▶ **WHAT IS REQUIRED**
Take each line of the records below that contains the string "panel" and copy it.

- - -

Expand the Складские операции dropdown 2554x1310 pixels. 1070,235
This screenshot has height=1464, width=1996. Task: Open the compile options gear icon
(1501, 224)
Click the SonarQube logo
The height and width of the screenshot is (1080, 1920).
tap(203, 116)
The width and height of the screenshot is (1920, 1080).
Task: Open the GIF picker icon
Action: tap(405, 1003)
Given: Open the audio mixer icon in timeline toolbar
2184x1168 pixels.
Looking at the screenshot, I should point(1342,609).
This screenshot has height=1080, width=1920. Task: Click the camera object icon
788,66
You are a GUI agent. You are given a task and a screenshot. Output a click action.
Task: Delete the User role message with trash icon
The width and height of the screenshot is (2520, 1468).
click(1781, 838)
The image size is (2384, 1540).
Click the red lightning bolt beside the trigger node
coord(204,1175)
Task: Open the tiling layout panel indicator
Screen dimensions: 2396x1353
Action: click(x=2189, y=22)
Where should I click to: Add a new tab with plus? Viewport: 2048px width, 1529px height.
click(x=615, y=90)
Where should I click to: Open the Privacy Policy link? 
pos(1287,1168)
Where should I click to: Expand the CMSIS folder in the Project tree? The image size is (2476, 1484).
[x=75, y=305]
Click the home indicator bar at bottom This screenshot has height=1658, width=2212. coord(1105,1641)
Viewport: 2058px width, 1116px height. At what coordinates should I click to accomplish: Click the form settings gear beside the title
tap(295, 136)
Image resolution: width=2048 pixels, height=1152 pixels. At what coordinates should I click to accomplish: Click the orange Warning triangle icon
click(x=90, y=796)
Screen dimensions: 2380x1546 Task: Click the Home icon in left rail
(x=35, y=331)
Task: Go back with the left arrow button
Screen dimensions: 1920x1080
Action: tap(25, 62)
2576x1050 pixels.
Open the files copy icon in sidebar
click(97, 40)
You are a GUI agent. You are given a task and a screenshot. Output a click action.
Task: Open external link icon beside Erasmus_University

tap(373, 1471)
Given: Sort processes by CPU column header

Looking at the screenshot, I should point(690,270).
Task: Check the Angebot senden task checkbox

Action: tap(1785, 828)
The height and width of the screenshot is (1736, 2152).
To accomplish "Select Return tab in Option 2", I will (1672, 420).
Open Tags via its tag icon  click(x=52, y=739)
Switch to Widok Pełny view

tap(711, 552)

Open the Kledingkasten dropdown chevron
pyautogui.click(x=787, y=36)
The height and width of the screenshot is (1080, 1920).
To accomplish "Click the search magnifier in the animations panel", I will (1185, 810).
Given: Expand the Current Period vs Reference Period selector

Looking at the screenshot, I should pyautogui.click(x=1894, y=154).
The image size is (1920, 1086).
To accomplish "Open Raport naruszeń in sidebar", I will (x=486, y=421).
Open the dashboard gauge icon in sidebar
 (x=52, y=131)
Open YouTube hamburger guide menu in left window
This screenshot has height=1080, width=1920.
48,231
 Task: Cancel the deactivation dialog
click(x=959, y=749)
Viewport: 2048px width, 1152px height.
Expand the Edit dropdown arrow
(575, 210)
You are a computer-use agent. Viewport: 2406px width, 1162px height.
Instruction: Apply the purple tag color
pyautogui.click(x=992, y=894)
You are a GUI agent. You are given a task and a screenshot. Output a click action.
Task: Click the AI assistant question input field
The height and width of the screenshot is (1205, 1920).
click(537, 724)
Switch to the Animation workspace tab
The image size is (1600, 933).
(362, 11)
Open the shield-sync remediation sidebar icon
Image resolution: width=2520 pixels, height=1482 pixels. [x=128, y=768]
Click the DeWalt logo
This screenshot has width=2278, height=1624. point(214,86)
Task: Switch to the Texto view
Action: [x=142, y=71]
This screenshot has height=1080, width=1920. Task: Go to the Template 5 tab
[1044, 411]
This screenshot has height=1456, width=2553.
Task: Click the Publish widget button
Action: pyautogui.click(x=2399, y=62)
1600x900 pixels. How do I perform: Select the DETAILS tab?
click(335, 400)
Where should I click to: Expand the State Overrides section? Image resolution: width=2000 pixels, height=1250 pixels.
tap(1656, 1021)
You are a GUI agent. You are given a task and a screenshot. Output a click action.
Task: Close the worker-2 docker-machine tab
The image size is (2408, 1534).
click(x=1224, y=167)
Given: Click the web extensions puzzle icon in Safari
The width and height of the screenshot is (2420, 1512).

- - -

▶ **TASK RESULT**
Task: Open the tiling layout panel indicator
To accomplish "Click the search magnifier in the animations panel", I will (1185, 810).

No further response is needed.